The default backoff is fixed at 5 seconds with jitter enabled.

Reruns are different from retries. A retry is automatic and part of the same logical execution chain. A rerun is a manual action, typically triggered from the dashboard, that creates a completely independent run with the same job name and arguments.

Reruns don’t inherit the parent’s trace tree. They’re linked via RerunOfRunId for reference, but they’re otherwise standalone.

You can prevent duplicate runs by setting a deduplication ID:

await client.TriggerAsync("Import", args, new RunOptions
{
DeduplicationId = $"import-{date:yyyy-MM-dd}"
});

If a non-terminal run with the same deduplication ID already exists, the trigger is rejected. Deduplication IDs are released when the existing run reaches a terminal status (Completed, Cancelled, or Dead letter).

Cron jobs use automatic deduplication based on the job name and scheduled time, so you don’t need to worry about double-firing after a node restart.

Set NotAfter on a run to give it a deadline.
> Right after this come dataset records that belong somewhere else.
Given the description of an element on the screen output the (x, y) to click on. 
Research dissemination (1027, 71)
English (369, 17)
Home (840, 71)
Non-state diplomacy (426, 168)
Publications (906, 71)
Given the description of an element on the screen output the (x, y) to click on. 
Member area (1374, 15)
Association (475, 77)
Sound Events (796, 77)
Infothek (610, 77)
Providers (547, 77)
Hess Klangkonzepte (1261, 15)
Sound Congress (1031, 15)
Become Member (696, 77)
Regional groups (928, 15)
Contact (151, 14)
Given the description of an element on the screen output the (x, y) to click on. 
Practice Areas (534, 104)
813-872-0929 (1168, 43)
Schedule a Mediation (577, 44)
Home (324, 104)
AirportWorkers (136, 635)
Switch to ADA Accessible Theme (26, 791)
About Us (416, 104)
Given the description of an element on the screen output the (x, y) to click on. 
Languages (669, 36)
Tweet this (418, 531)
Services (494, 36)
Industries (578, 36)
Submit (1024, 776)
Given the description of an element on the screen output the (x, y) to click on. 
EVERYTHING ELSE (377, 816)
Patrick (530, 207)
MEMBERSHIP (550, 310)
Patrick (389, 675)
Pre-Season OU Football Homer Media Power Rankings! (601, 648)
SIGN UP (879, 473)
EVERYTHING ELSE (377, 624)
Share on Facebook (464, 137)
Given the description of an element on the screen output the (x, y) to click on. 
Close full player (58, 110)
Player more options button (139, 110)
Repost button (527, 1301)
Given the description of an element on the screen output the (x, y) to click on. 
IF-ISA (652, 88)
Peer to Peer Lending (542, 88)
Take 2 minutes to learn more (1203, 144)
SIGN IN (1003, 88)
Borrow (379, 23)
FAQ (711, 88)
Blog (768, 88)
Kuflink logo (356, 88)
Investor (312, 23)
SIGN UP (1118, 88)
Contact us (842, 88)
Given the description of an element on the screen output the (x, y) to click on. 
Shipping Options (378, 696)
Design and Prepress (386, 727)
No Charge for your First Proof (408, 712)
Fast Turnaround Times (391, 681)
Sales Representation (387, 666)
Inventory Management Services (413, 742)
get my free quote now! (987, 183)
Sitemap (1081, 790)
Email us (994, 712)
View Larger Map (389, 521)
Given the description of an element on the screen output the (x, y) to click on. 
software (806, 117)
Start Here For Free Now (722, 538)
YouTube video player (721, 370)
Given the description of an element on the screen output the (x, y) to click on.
If the run has not started by that time, it will eventually be cancelled automatically.

await client.TriggerAsync("TimelyReport", args, new RunOptions
{
NotBefore = DateTimeOffset.UtcNow,
NotAfter = DateTimeOffset.UtcNow.AddMinutes(30)
});

This is useful for time-sensitive work where a late execution is worse than no execution.

Nodes send heartbeats every 30 seconds (configurable). If a node goes silent for longer than InactiveThreshold (default 2 minutes), another node recovers its runs by transitioning them through retry flow. Inactive nodes are pruned from the store.